YOUR INSTRUCTIONS >>
Retype every line in the entries below, from the one containing "Where should I" down to the one containing "pyautogui.click(x=11, y=259)", both included. Leave the pictures out of your copy.

DATASET EXCERPTS >>
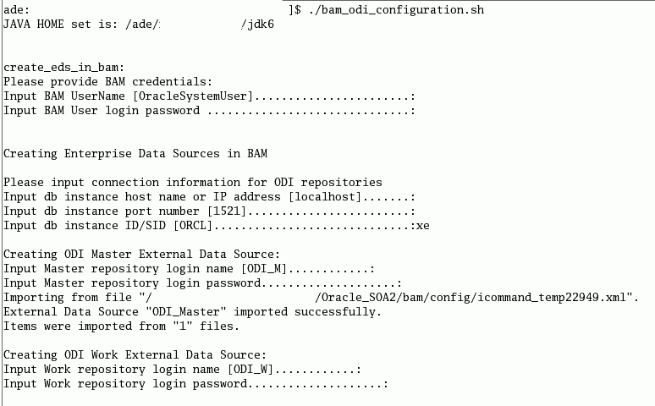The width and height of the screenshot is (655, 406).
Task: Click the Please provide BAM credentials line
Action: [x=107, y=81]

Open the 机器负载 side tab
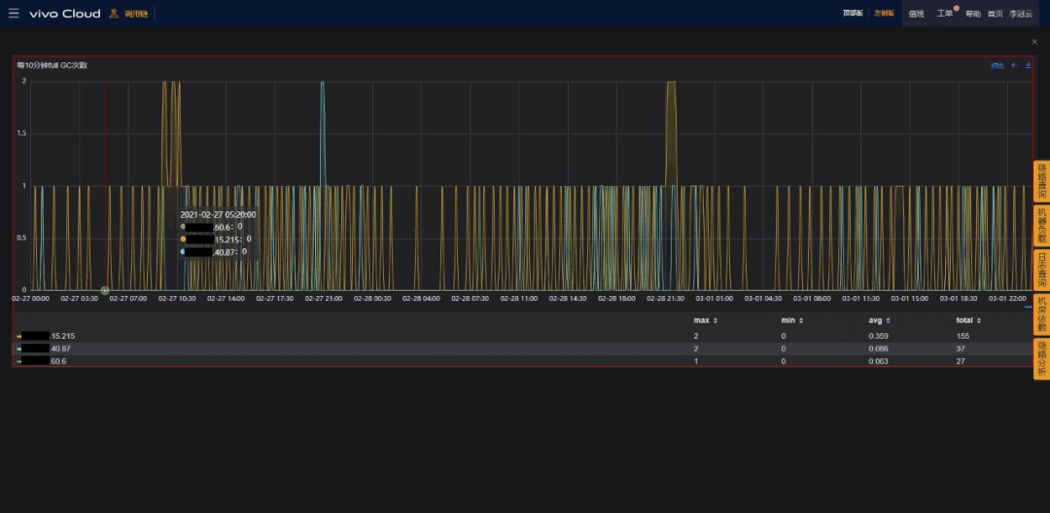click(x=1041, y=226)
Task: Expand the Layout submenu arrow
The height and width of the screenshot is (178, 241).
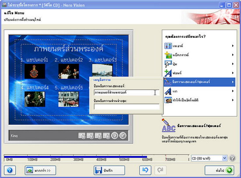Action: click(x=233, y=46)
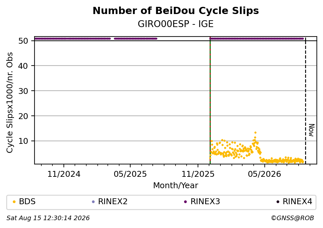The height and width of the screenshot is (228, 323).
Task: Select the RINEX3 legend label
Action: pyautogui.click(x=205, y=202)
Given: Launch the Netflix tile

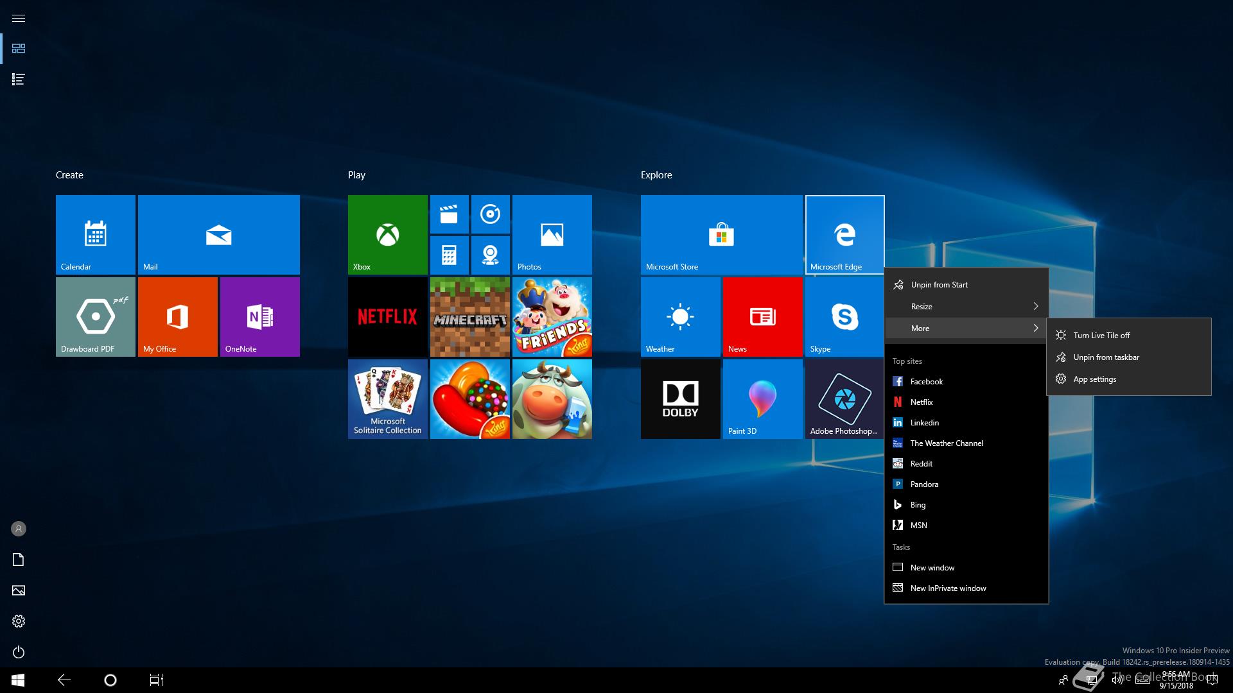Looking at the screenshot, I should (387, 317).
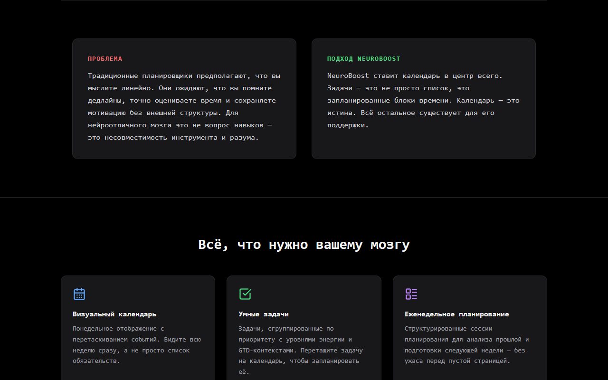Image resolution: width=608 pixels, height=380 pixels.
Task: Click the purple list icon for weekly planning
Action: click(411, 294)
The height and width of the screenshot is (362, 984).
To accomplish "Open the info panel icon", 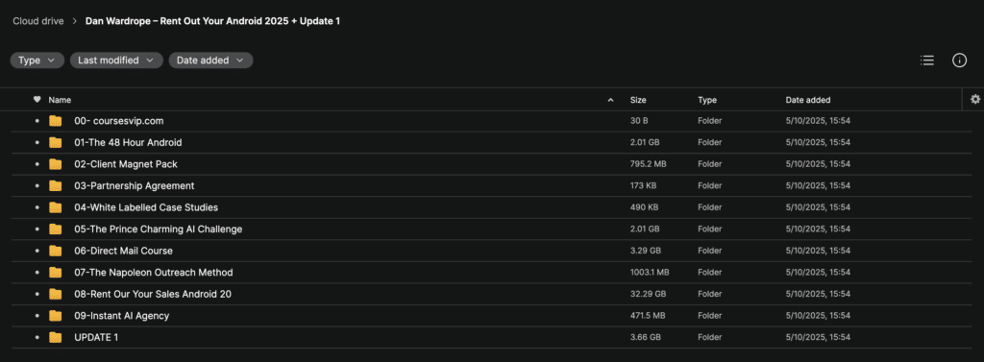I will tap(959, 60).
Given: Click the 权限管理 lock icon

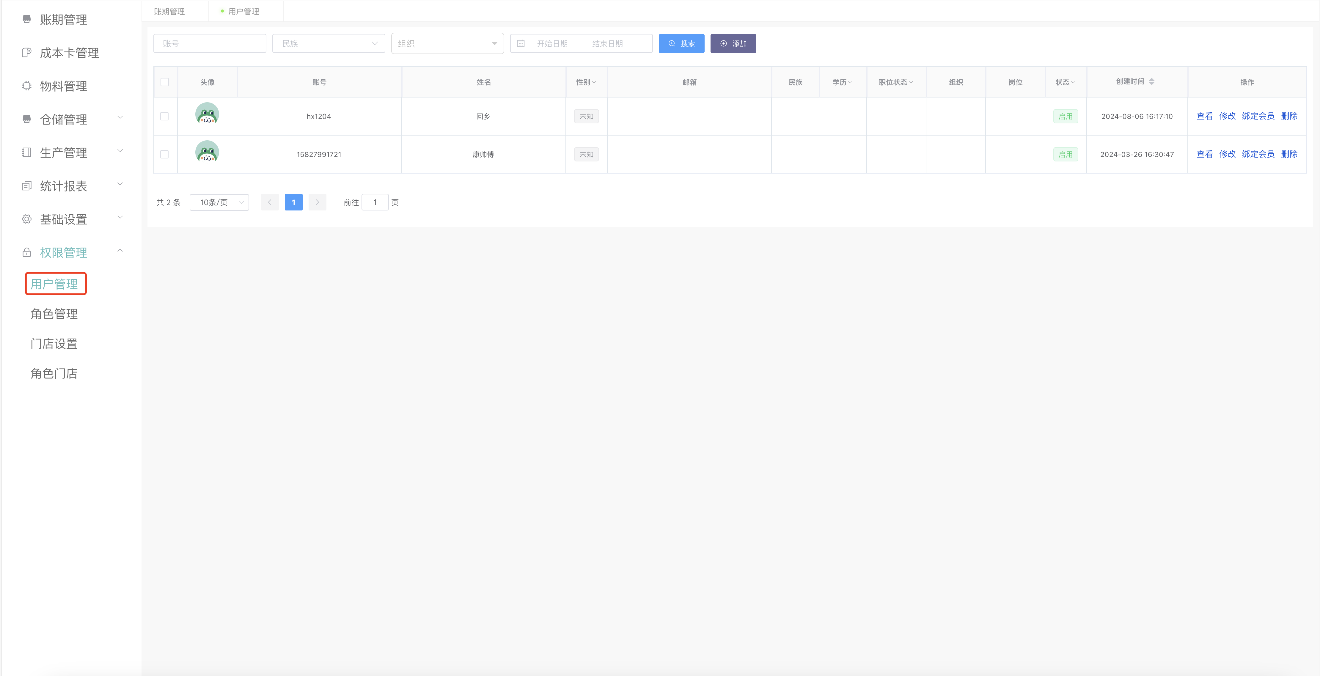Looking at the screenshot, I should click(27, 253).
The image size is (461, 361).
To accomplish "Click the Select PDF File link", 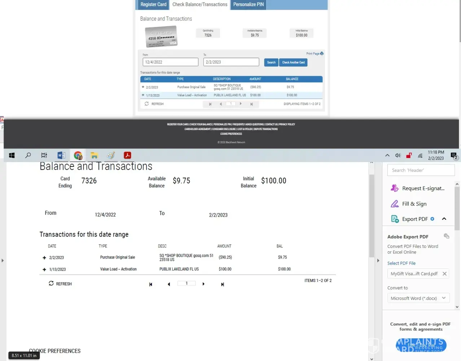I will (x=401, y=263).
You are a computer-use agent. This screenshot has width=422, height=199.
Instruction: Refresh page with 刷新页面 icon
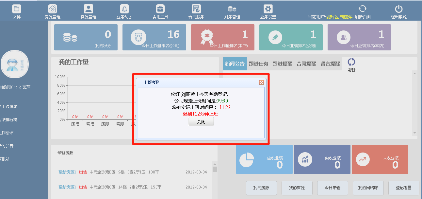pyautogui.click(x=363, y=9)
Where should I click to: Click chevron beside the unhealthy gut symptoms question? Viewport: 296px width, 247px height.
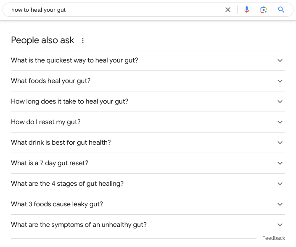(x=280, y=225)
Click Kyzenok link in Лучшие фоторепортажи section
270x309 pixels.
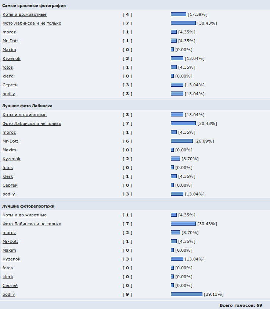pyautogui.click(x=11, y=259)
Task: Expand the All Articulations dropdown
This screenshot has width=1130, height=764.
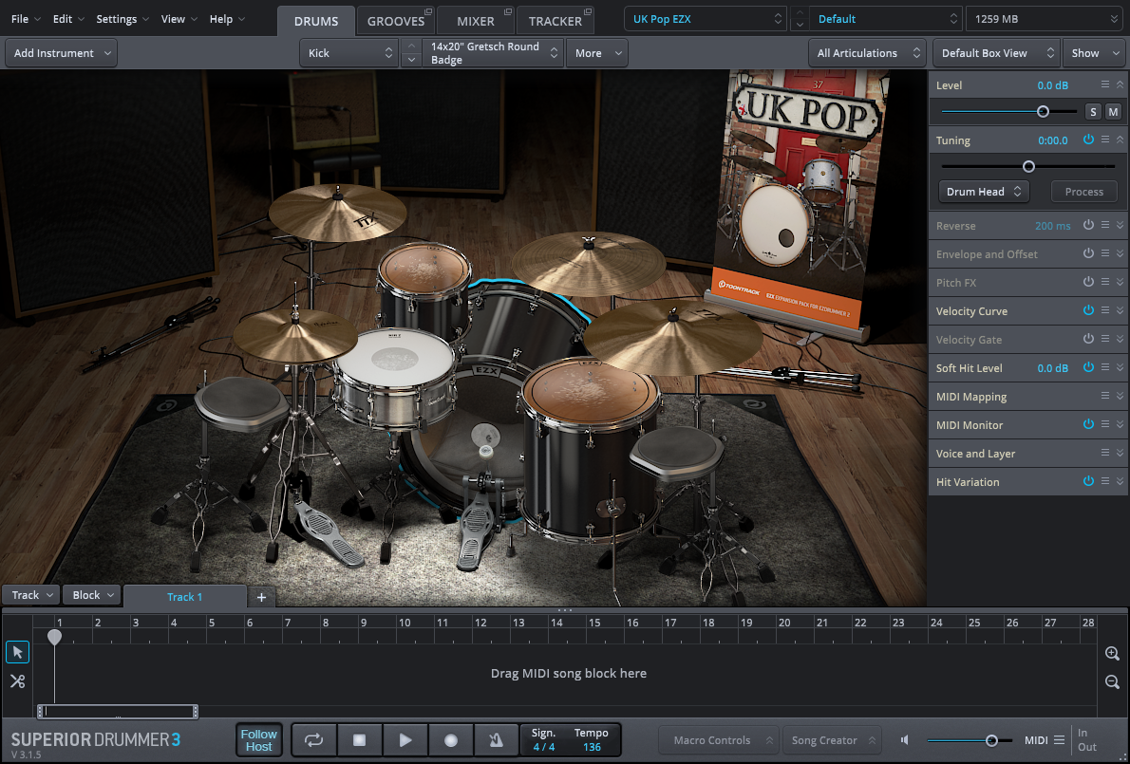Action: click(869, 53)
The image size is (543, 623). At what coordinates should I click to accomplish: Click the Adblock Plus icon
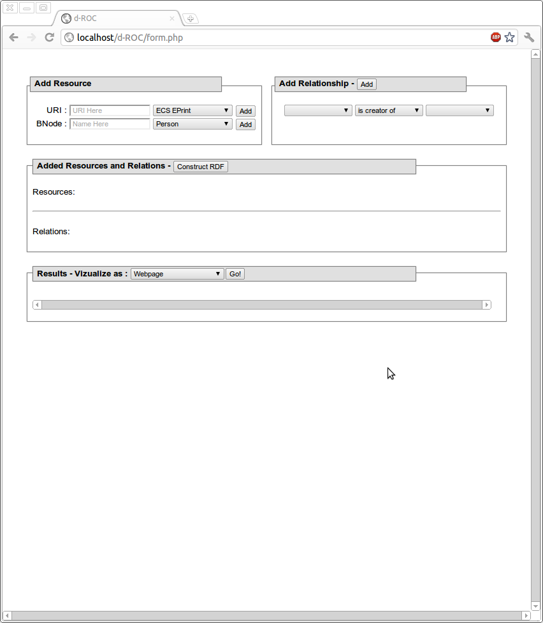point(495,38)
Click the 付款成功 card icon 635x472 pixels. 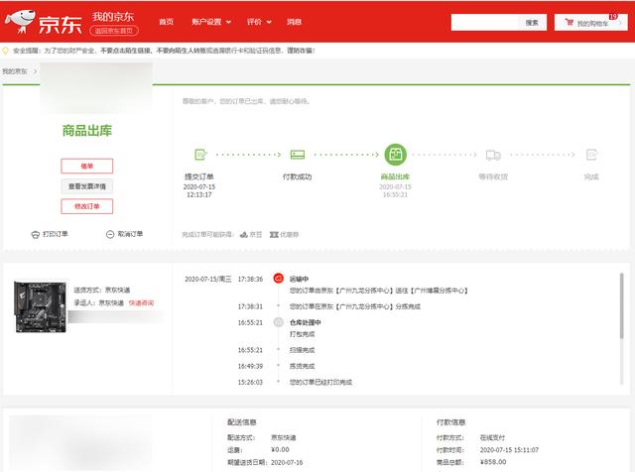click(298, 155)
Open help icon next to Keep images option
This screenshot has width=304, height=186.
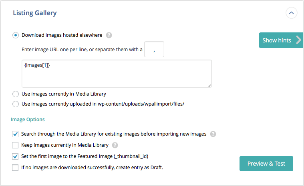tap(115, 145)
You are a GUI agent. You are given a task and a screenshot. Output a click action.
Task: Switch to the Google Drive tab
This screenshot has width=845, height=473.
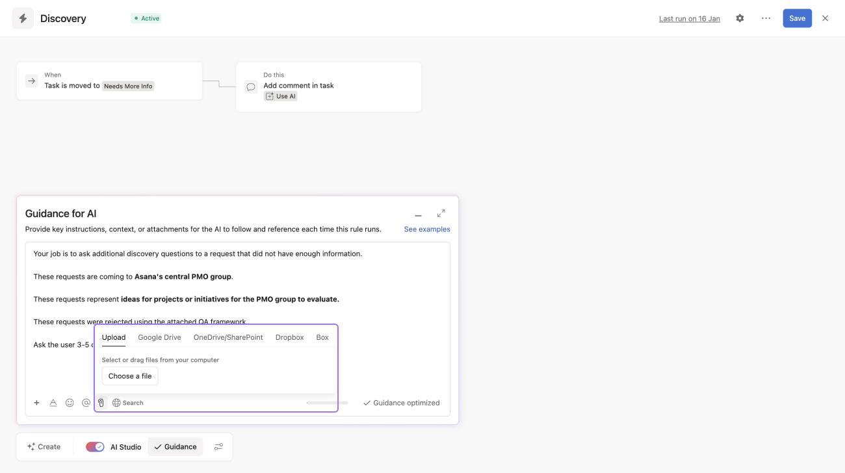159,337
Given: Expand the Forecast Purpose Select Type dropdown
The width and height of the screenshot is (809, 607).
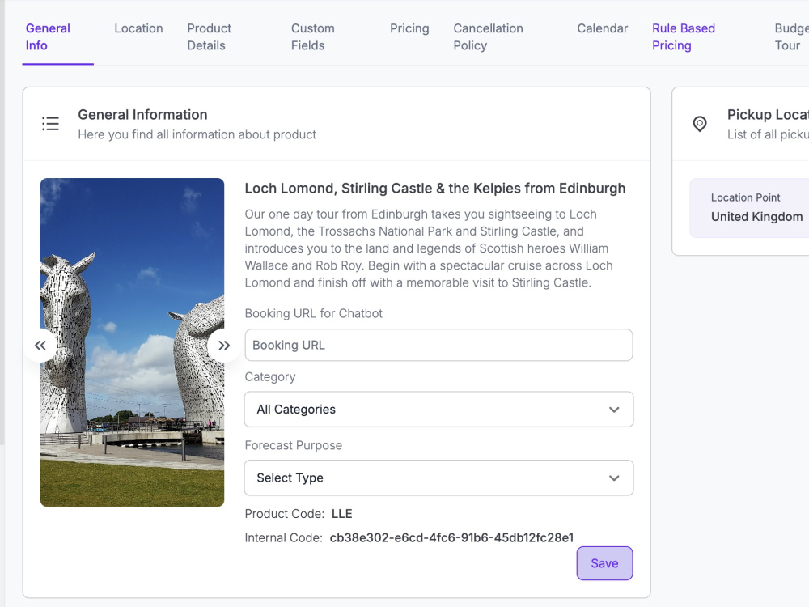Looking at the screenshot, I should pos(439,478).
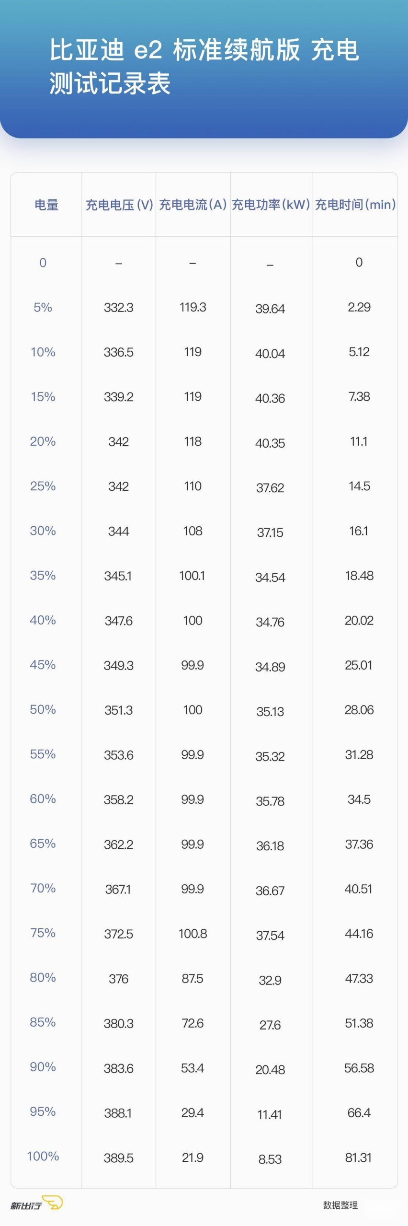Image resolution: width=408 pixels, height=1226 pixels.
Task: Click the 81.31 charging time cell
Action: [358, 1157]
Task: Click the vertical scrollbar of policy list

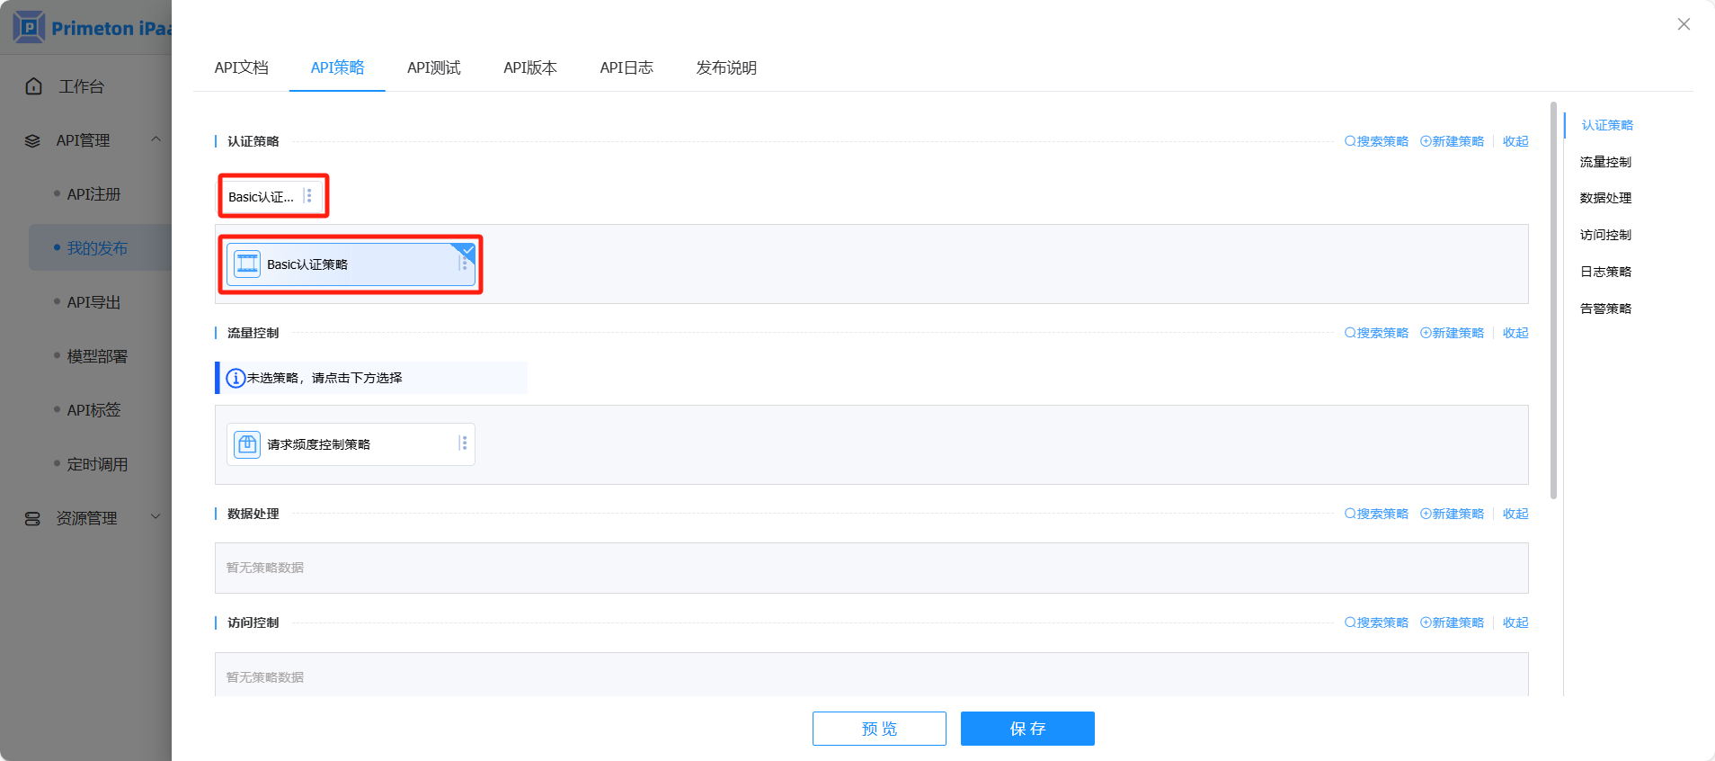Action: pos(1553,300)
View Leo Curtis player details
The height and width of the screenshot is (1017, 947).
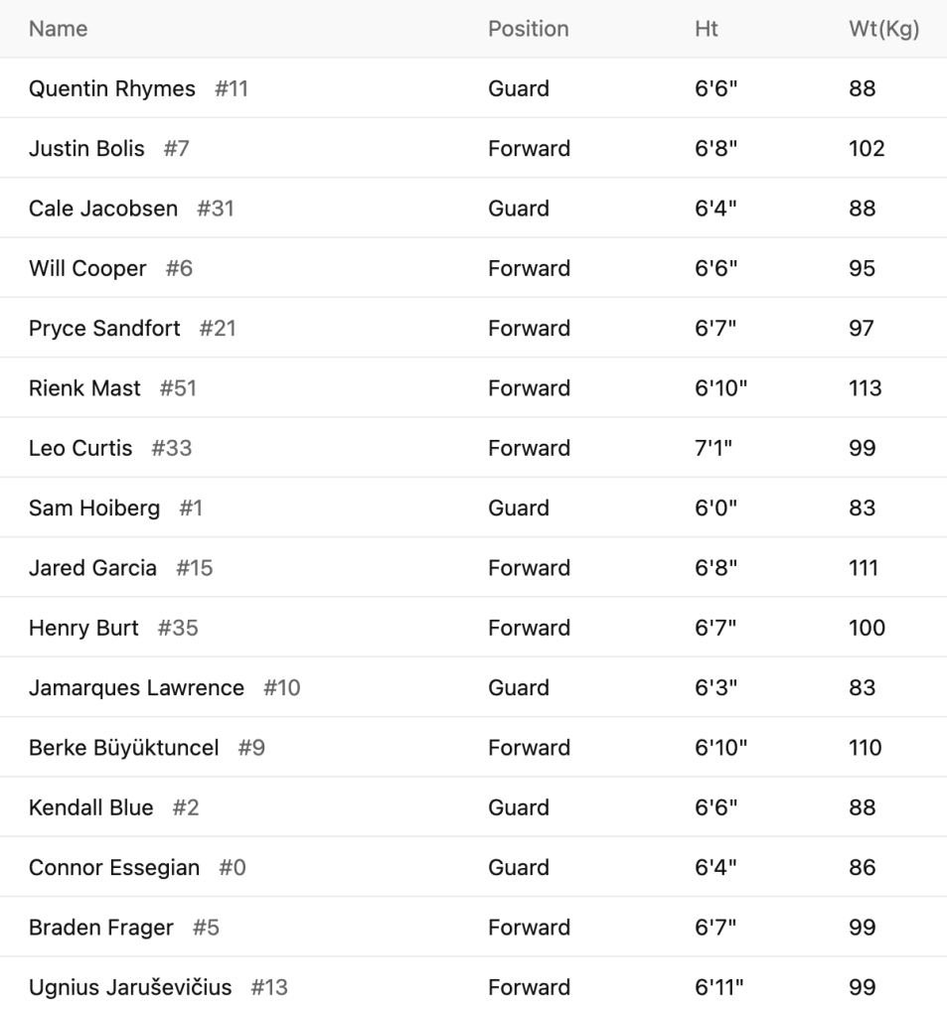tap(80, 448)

THE ANSWER >>
Where should I click to: Click chevron beside the unhealthy gut symptoms question? Viewport: 296px width, 247px height.
(x=280, y=225)
Click Kyzenok link in Лучшие фоторепортажи section
270x309 pixels.
pyautogui.click(x=11, y=259)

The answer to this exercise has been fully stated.